It rendered the polygons by using a mask. First, I filled a buffer with the texture. Then, I filled a mask-buffer with an arbitrary place-holder color. Then, I used allegro's polygon drawing routines to draw my polygon onto the mask using the whatever magic invisible color (pink/black/whateva'). Then, I drew the mask over the texture buffer. This left the polygon, surrounded by the place holder color. Fill all the placeholder color in with the magic invisible color and wa-la! A rendered polygon. I thought it was clever at least 8-).

If you're interested, check it out! Complete with editor and everything.
~clickity~
and a readme
~docClickity~
(i'm particularly proud of the scripting engine :))

If you have any questions I'd be happy to answer them.

Just a note, theres a small memory leak from the pathfinder.

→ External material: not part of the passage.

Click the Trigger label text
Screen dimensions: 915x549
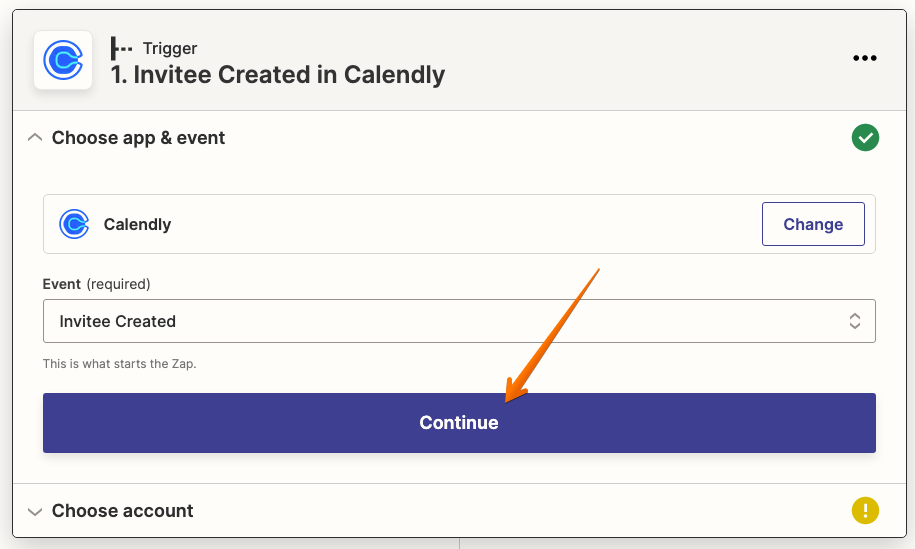[170, 48]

oh, and credit goes to jim sinha for the view-shrowding. turn it on and off with F1

edit: and yea, this is an abandoned project, I know the code is kinda hard to follow. And I know its not totally optimized, or the best way to do this.
edit2: and i may get a delayed start on the xmas hack, was up pretty late working on this post

OICW
Member #4,069
November 2003
avatar

That sounds good Craig. I also think that I can prepare the masks at the loading of the level, store them in memory and then just draw rectangle filled with texture to buffer and then draw a mask over there. One question follows - how much memory consumes one bitmap? Let's say one with proportions of 640x480x16. I guess that it's an integer field.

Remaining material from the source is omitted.